Passend dazu führen Max und Mona auf ihrem Blog eine Wunschliste mit Haushaltsprodukten und Möbel, welche hauptsächlich über die E+H Services AG vertrieben werden. Die Geschenke verspricht das Paar unter den Hochzeitsgästen zu verlosen.

 

Virales Marketing, ein bewährtes Konzept

Spätestens seit dem “JK Wedding Entrance”-Video, das auf Youtube rund 80 Millionen Menschen gesehen haben, ist die Messlatte für virales Marketing sehr hoch angesetzt. In diesem kurzen Clip betritt ein Brautpaar tanzend die Kirche zu den Klängen von Chris Browns Hit “Forever”. Dieser bisher wohl erfolgreichste Coup in der Branche sicherte dem Song international gute Chartspositionen.

 

Doch zurück zu einer anderen Hochzeit, nämlich der von Max und Mona.
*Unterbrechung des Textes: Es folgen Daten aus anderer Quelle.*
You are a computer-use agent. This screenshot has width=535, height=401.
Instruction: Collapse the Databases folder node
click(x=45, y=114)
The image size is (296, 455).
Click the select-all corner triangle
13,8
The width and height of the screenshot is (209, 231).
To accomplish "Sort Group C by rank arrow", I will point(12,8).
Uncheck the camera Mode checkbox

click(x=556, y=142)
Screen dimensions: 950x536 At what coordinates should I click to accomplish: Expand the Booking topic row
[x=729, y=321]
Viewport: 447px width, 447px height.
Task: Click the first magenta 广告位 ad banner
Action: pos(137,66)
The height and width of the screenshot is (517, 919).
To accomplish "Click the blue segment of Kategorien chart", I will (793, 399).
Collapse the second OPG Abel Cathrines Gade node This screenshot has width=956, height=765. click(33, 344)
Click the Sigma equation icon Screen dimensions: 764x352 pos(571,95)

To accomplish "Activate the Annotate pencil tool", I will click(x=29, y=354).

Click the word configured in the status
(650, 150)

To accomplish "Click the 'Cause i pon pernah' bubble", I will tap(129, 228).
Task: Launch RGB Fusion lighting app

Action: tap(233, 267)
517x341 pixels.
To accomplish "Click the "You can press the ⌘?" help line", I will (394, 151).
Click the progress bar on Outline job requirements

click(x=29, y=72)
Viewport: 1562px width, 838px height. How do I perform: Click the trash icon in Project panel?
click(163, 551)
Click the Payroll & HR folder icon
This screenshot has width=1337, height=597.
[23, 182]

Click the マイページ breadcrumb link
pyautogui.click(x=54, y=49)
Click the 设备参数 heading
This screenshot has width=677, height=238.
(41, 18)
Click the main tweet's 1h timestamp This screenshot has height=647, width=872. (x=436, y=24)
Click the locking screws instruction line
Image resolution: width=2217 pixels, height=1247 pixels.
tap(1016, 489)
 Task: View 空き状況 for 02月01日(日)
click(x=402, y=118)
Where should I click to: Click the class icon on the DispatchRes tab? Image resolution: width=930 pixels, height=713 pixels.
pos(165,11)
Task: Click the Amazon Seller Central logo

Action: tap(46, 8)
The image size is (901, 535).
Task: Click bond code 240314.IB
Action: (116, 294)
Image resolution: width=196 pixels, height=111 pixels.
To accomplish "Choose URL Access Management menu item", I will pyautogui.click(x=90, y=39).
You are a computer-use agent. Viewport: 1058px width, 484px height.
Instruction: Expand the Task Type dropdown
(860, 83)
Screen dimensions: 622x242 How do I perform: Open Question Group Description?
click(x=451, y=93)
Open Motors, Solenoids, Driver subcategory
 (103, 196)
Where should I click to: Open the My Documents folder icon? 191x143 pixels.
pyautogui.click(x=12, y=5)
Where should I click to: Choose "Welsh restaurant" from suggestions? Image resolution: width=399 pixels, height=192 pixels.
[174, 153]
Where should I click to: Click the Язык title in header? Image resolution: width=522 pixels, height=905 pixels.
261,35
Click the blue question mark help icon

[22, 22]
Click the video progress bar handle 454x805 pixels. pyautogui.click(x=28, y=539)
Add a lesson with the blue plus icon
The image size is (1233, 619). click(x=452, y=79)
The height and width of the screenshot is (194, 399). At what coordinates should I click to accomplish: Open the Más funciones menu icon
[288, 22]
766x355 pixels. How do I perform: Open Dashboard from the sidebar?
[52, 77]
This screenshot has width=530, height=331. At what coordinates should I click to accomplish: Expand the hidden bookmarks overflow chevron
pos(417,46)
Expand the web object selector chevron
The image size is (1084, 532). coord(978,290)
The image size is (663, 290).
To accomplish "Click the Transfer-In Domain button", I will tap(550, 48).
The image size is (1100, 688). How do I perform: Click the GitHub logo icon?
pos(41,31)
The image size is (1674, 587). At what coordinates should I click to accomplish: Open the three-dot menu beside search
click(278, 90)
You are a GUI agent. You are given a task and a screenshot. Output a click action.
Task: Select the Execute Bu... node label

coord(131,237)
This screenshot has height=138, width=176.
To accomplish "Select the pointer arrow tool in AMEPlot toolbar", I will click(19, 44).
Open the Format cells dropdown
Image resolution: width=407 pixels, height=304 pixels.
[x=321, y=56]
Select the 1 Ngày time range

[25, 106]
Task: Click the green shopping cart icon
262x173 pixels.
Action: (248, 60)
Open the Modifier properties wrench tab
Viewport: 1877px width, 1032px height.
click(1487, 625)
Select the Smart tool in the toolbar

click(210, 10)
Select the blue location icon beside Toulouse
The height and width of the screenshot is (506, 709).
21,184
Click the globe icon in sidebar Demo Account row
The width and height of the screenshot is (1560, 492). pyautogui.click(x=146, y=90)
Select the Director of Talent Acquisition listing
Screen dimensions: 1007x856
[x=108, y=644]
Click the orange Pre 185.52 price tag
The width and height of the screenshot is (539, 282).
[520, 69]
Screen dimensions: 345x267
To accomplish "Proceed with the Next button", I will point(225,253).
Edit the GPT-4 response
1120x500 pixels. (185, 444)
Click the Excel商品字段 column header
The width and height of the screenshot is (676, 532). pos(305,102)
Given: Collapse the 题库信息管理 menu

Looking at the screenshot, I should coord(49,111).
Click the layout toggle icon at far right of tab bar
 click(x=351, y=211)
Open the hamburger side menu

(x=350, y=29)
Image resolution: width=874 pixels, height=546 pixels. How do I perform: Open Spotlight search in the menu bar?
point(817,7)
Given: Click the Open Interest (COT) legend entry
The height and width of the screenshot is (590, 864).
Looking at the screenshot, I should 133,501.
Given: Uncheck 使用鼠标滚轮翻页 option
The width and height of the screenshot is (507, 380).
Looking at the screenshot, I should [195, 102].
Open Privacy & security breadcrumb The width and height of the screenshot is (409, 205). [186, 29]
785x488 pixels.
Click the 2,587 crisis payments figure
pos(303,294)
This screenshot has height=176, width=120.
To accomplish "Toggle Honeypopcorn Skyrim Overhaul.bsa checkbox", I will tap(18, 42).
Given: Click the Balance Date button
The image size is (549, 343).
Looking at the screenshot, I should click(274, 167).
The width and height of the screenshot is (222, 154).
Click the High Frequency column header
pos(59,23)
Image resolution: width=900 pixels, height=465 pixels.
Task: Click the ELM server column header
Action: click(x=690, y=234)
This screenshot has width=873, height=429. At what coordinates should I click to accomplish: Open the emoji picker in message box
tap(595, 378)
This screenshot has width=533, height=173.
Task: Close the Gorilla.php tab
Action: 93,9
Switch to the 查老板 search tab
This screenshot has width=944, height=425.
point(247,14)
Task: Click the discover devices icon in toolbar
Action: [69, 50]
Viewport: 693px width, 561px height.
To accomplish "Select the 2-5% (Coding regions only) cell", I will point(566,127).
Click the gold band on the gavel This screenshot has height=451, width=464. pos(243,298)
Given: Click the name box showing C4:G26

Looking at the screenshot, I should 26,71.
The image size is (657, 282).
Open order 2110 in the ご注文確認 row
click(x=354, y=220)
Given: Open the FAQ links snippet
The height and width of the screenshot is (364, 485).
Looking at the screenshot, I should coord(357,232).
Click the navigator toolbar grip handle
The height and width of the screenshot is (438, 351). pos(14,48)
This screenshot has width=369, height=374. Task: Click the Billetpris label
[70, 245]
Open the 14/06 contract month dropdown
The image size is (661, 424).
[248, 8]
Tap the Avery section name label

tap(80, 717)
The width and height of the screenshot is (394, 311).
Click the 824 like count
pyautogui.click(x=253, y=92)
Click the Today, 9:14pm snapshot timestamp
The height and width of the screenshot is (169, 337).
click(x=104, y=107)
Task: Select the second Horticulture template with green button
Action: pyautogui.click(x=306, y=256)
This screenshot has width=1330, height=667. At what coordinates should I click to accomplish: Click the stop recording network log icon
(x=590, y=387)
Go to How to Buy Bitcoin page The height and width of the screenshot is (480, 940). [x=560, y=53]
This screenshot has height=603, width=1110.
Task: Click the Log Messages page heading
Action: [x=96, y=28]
Die beiden sind eigentlich Schauspieler und heissen Gregor Altenburger und Natalie Zaugg. Während man Altenburger auf der Musicalbühne von “Ewigi Liebi” bestaunen durfte, ist Natalie Zaugg zum Beispiel in der aktuellen Werbekampagne von Local.ch zu sehen. Was es allerdings mit dem Shop Max+Mona auf sich hat, bleibt vorerst ein gut gehütetes Geheimnis.

 

“Blick” als klassisches Werbefenster

In sozialen Netzwerken Menschenmassen mobilisieren – nach diesem Prinzip funktioniert derzeit auch die Kampagne “Kony 2012”, welche über soziale Netzwerke wie Youtube und Facebook weltweit dazu aufruft, sich an der Fahndung nach dem Kriegsverbrecher Joseph Kony zu beteiligen. Den Menschen zu Hause vor den Bildschirmen wird das Gefühl geben, dass sie mit ihrer blossen Teilnahme in sozialen Netzwerken etwas bewegen können.

 

Getreu dieser Devise hat auch das fiktive Pärchen Max und Mona Hunderte Gratulationen und Glückwünsche von Facebook-Usern erhalten. Brisant daran: In der Freundeliste befinden sich offenbar auch Mitarbeiterinnen und Mitarbeiter von MySign und Angehörige, die Kommentare beisteuern. Dies bestätigt eine interne Quelle der Werbefirma.

 

Möglicherweise freuten sich einige Surfer aber auch für die beiden Verlobten, wenn sie am 13. April auf Blick.ch die News durchblätterten und dabei die Auszeichnung “Publireportage” über dem Titel “Verrücktes Brautpaar: Max+Mona verlosen ihre Hochzeitsgeschenke” übersahen. Zu der professionell aufgezogenen Kampagne von Max+Mona zählen also nicht nur die modernen Mittel der Social Media, sondern auch die gute alte Publireportage, eine als Zeitungsartikel getarnte Werbung.